[Records from a data collection]

┄┄┄┄┄┄┄┄┄┄┄┄┄┄┄┄┄┄┄┄

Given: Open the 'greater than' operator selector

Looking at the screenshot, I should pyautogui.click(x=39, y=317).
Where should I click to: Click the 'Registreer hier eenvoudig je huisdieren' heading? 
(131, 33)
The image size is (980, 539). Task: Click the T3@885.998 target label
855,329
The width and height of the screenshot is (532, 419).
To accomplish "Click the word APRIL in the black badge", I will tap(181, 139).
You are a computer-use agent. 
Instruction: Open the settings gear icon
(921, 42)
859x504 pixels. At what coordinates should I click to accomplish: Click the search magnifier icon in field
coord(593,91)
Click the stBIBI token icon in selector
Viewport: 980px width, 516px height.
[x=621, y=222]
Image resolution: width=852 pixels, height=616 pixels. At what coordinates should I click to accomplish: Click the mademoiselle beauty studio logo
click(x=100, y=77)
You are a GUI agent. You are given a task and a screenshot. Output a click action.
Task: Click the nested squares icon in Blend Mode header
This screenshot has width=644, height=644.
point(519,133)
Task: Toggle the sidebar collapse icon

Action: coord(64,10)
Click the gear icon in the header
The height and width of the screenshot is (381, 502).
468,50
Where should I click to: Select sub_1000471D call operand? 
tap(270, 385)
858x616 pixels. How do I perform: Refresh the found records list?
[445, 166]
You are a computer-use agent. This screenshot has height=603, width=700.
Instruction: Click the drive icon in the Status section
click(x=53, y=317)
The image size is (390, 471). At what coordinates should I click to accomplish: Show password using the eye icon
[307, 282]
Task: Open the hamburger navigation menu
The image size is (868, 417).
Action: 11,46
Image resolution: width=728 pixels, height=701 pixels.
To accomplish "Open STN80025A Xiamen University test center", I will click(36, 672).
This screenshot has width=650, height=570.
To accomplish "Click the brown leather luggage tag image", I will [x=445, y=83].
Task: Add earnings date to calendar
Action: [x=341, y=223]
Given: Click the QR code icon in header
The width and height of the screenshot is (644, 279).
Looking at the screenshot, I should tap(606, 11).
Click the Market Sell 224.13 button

┄┄┄┄┄┄┄┄┄┄┄┄┄┄┄┄┄┄┄┄

• Work task
Reproduce the entries above in full, verbatim.

• Answer to this task
Given: Open the 'greater than' operator selector

Looking at the screenshot, I should pyautogui.click(x=39, y=317).
Where should I click to: Click the 'Registreer hier eenvoudig je huisdieren' heading? 
(131, 33)
The image size is (980, 539). Task: Click the T3@885.998 target label
855,329
The width and height of the screenshot is (532, 419).
To accomplish "Click the word APRIL in the black badge", I will tap(181, 139).
You are a computer-use agent. 
Instruction: Open the settings gear icon
(921, 42)
859x504 pixels. At what coordinates should I click to accomplish: Click the search magnifier icon in field
coord(593,91)
Click the stBIBI token icon in selector
Viewport: 980px width, 516px height.
[x=621, y=222]
Image resolution: width=852 pixels, height=616 pixels. At what coordinates should I click to accomplish: Click the mademoiselle beauty studio logo
click(x=100, y=77)
You are a GUI agent. You are given a task and a screenshot. Output a click action.
Task: Click the nested squares icon in Blend Mode header
This screenshot has width=644, height=644.
point(519,133)
Task: Toggle the sidebar collapse icon

Action: coord(64,10)
Click the gear icon in the header
The height and width of the screenshot is (381, 502).
468,50
Where should I click to: Select sub_1000471D call operand? 
tap(270, 385)
858x616 pixels. How do I perform: Refresh the found records list?
[445, 166]
You are a computer-use agent. This screenshot has height=603, width=700.
Instruction: Click the drive icon in the Status section
click(x=53, y=317)
The image size is (390, 471). At what coordinates should I click to accomplish: Show password using the eye icon
[307, 282]
Task: Open the hamburger navigation menu
The image size is (868, 417).
Action: 11,46
Image resolution: width=728 pixels, height=701 pixels.
To accomplish "Open STN80025A Xiamen University test center", I will click(36, 672).
This screenshot has width=650, height=570.
To accomplish "Click the brown leather luggage tag image", I will [x=445, y=83].
Task: Add earnings date to calendar
Action: [x=341, y=223]
Given: Click the QR code icon in header
The width and height of the screenshot is (644, 279).
Looking at the screenshot, I should tap(606, 11).
Click the Market Sell 224.13 button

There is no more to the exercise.